社会に出てから最初に買ったものというか、働き始めてから初めて意識して「これを買うぞ!」と思ったものがあります。
それは長財布です。
それまでは、二つ折りの財布を使っていました。
持ち運びがしやすくカードの枚数も多く入るので、特に不自由はしていなかったのですが、ひとつだけ不満がありました。それは小銭入れの部分です。
小銭入れの部分を開くとお札を出しにくく、いつもお会計時にばたばたしてしまうのが嫌だったのです。でもそれ以外のところは気に入っていて、デザインもシンプルで長く使えるものだったので長く使用していました。
社会に出て初めてのお給料をいただいたときは、特に何かを買おうとは思っていませんでした。お給料は生活費として扱っていましたし、今特別欲しいものが無ければ何か欲しくなった時に買えるようにと思い貯金に回したことを覚えています。
友人や同期は記念になるものを買ったり、少し良いところへ食事に行ったりしていましたねえ。それも良いお金の使い方だと思います。
そんな私が長財布を買おうと思ったのは、初めてのボーナスの時でした。
ボーナスって、いかにも社会人のような気がしてドキドキしませんか。学生時代のアルバイトでは無かった「賞与」。
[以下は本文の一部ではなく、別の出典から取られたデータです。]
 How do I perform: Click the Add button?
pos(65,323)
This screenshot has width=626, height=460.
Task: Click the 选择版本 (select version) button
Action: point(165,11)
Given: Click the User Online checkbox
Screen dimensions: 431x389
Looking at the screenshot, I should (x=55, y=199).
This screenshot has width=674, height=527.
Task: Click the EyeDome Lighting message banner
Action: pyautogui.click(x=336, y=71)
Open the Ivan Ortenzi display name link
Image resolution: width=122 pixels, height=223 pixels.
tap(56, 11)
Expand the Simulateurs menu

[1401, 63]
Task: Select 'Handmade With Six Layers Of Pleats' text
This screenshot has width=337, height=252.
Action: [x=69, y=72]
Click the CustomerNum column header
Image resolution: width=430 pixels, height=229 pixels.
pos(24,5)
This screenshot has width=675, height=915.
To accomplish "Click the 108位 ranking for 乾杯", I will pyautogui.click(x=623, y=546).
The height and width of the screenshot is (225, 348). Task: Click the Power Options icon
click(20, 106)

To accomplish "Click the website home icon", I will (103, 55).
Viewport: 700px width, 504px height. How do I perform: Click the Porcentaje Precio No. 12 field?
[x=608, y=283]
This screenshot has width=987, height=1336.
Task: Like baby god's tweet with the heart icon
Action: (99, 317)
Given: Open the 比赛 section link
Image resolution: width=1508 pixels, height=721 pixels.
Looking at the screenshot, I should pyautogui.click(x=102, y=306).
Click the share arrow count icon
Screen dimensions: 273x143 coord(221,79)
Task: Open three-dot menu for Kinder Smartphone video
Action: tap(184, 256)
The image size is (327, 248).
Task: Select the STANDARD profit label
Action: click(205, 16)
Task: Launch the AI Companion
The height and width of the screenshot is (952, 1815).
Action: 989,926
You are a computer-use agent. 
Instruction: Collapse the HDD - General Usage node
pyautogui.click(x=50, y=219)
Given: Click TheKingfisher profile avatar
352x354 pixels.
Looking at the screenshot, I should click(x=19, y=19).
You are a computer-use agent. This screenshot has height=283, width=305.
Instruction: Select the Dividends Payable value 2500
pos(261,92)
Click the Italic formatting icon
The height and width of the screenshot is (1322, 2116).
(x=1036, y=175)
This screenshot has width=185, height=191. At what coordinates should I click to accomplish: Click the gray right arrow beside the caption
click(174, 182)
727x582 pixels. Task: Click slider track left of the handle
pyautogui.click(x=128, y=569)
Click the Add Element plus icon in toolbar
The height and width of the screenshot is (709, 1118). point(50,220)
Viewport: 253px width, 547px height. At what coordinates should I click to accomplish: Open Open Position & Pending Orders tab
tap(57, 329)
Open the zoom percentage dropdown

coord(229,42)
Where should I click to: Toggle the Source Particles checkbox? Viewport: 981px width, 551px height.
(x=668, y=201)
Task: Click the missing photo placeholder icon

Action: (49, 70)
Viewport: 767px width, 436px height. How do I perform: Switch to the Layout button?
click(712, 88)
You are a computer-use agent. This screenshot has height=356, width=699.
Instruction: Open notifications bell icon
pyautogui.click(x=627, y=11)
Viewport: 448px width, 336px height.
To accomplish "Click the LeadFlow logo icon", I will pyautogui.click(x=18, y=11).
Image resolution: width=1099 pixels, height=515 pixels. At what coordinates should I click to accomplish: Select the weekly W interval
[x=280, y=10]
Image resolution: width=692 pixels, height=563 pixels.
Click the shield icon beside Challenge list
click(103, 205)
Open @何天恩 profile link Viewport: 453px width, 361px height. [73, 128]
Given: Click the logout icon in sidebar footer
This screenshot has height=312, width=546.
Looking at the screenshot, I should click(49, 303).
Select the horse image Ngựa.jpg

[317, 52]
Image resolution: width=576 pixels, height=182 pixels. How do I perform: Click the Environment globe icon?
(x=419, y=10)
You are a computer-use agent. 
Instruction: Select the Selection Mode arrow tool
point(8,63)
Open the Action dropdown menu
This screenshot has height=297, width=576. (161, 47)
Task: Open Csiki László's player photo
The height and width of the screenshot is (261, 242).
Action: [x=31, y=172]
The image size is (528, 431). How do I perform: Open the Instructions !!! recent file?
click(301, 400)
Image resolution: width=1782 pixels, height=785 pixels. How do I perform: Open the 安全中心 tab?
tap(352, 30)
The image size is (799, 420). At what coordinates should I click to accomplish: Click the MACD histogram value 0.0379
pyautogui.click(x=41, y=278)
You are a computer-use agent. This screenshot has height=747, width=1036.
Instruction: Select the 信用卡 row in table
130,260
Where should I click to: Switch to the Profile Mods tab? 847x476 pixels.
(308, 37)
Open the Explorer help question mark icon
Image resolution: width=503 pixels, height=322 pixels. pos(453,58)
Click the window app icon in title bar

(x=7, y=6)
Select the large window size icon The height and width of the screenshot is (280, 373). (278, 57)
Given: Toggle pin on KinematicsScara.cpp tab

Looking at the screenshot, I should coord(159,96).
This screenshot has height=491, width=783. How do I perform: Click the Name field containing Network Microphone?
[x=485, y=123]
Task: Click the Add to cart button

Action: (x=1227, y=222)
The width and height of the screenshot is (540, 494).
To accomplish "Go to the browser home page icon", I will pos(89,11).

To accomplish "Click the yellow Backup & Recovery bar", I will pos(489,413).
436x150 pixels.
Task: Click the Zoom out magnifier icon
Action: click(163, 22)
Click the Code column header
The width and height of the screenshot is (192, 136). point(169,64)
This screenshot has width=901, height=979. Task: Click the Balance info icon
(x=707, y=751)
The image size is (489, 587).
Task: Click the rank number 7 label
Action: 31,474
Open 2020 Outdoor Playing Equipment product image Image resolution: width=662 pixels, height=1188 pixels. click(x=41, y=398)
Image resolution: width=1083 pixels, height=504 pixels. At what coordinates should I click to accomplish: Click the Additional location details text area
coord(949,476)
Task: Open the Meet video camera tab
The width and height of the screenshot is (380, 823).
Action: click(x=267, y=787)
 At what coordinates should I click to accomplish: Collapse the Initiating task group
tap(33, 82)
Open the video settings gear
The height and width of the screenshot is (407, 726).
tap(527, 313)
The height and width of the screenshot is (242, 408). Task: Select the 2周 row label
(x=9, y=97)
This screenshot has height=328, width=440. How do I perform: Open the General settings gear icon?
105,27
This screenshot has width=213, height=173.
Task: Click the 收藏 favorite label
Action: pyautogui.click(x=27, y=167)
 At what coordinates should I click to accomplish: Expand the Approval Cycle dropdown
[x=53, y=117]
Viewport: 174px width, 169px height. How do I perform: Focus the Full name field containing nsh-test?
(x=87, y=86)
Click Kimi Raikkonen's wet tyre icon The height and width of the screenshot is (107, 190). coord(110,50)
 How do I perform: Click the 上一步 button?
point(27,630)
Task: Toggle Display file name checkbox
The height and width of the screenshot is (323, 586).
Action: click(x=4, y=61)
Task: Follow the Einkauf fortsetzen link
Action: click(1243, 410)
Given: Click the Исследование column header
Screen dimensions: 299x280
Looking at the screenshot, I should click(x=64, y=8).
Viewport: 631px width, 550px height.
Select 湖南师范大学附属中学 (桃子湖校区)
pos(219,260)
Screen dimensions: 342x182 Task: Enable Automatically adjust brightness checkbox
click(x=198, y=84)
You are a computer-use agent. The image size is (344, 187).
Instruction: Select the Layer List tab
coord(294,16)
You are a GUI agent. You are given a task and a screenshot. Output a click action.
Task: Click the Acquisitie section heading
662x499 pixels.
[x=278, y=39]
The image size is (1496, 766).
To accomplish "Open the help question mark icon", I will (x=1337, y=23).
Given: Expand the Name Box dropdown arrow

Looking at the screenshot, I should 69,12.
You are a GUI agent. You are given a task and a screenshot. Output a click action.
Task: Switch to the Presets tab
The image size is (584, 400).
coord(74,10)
月々のお給料に加えてもらえるお金があるなんて、なんだかとても大人になった気分がしました。
社会人一年目のボーナスなので大した額では無かったのですが、いただけるだけでもありがたくて。そしてとても嬉しかったです。
いざボーナスの明細を見たときに、「このお金は何かに使おう」と思いました。
生活費として充てなくても良いお金。もちろん貯金に回しておけば何かの時に使えるのは分かっていたのですが、ふと財布を買い換えようかなあと思い付いたのです。
それから色々なところの長財布を調べて、実際に百貨店へ見に行きましたね。毎日使うものだから手に馴染んで使いやすいものが良いと思い、慎重に見て回ったのを覚えています。
最終的にポール・スミスの財布にしました。とてもシンプルな、無地の長財布。箱に包まれた財布を家で開けたとき、何とも言えない嬉しさがこみ上げてきました。
それまでブランド品にこだわりはなく、ブランドよりもまずは使いやすいものがいいと思っていたのでノーブランドが多かったのです。でもいざポール・スミスの財布を持つと、大人になったんだなあと今までには無かった感情がわいてきました。ブランド品を持つと、ちゃんとしようと背筋が伸びましたね。単純ですが笑。
それが社会人になって初めての「ご褒美」です。
今もその財布は家にあります。
二つ折りの財布と併用しながらですが、いまだに現役で使用しています。最近はキャッシュレスになって長財布の必要性もあまりなくなってきましたが、それでもこの財布は手放せないだろうなあ。
ポール・スミスの財布を見るたびに、初めてのボーナスの嬉しさを思い出します。
きっとこの先も忘れられないでしょうね。